They are a battery of men clad in lungis and shirts, with huge aluminium containers tied to their cycles by agamcha (a thin towel). Smaller stainless steel containers with chutney and sambhar , and a heap of paper plates, are all fastened together with a worn-out cycle tube.
By 7 a.m. they set out into the streets to satisfy the palettes of thousands in the city. They are Mumbai’s very own idliwalas . Their signature call is the “pom-pom,” which can be heard from a distance. The sound of this unique rubber horn is a signal for the residents of Mumbai’s neighbourhoods that the men with idlis have arrived.
These cycle-borne sellers are a community of migrants from Madurai, Tamil Nadu – around 500-700 families living in one of Asia’s largest slums, Dharavi. They earn their living by making and selling south India's popular breakfast and have turned idli-vada into one of Mumbai’s most loved snacks. Each home makes a minimum of 400 steaming, fluffy rice cakes every day, earning a daily profit of Rs. 400-500. A household with two or three men could mean a daily income of about Rs. 1,000.
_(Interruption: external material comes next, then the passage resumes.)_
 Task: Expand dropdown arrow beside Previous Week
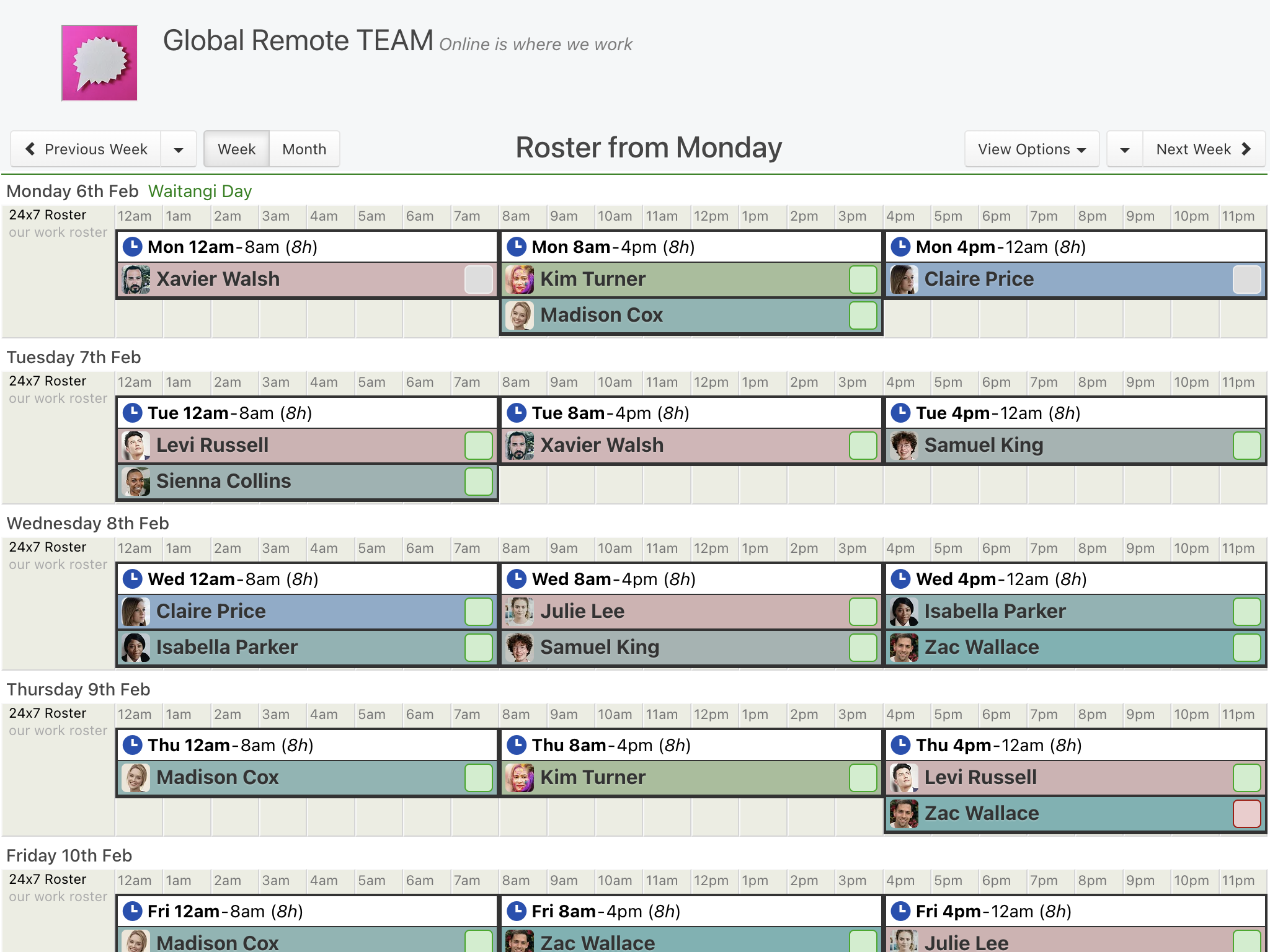tap(179, 149)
Over 3,00,000 idlis and other south Indian delicacies move out from this mini Tamil Nadu into the rest of Mumbai each day. The pucca shanties that this community has settled in are strategically located between Sion and Mahim, at the cross-section of the central, western and harbour train lines. From here, they idliwalas can move across the city to satiate the appetite of its buzzing workforce.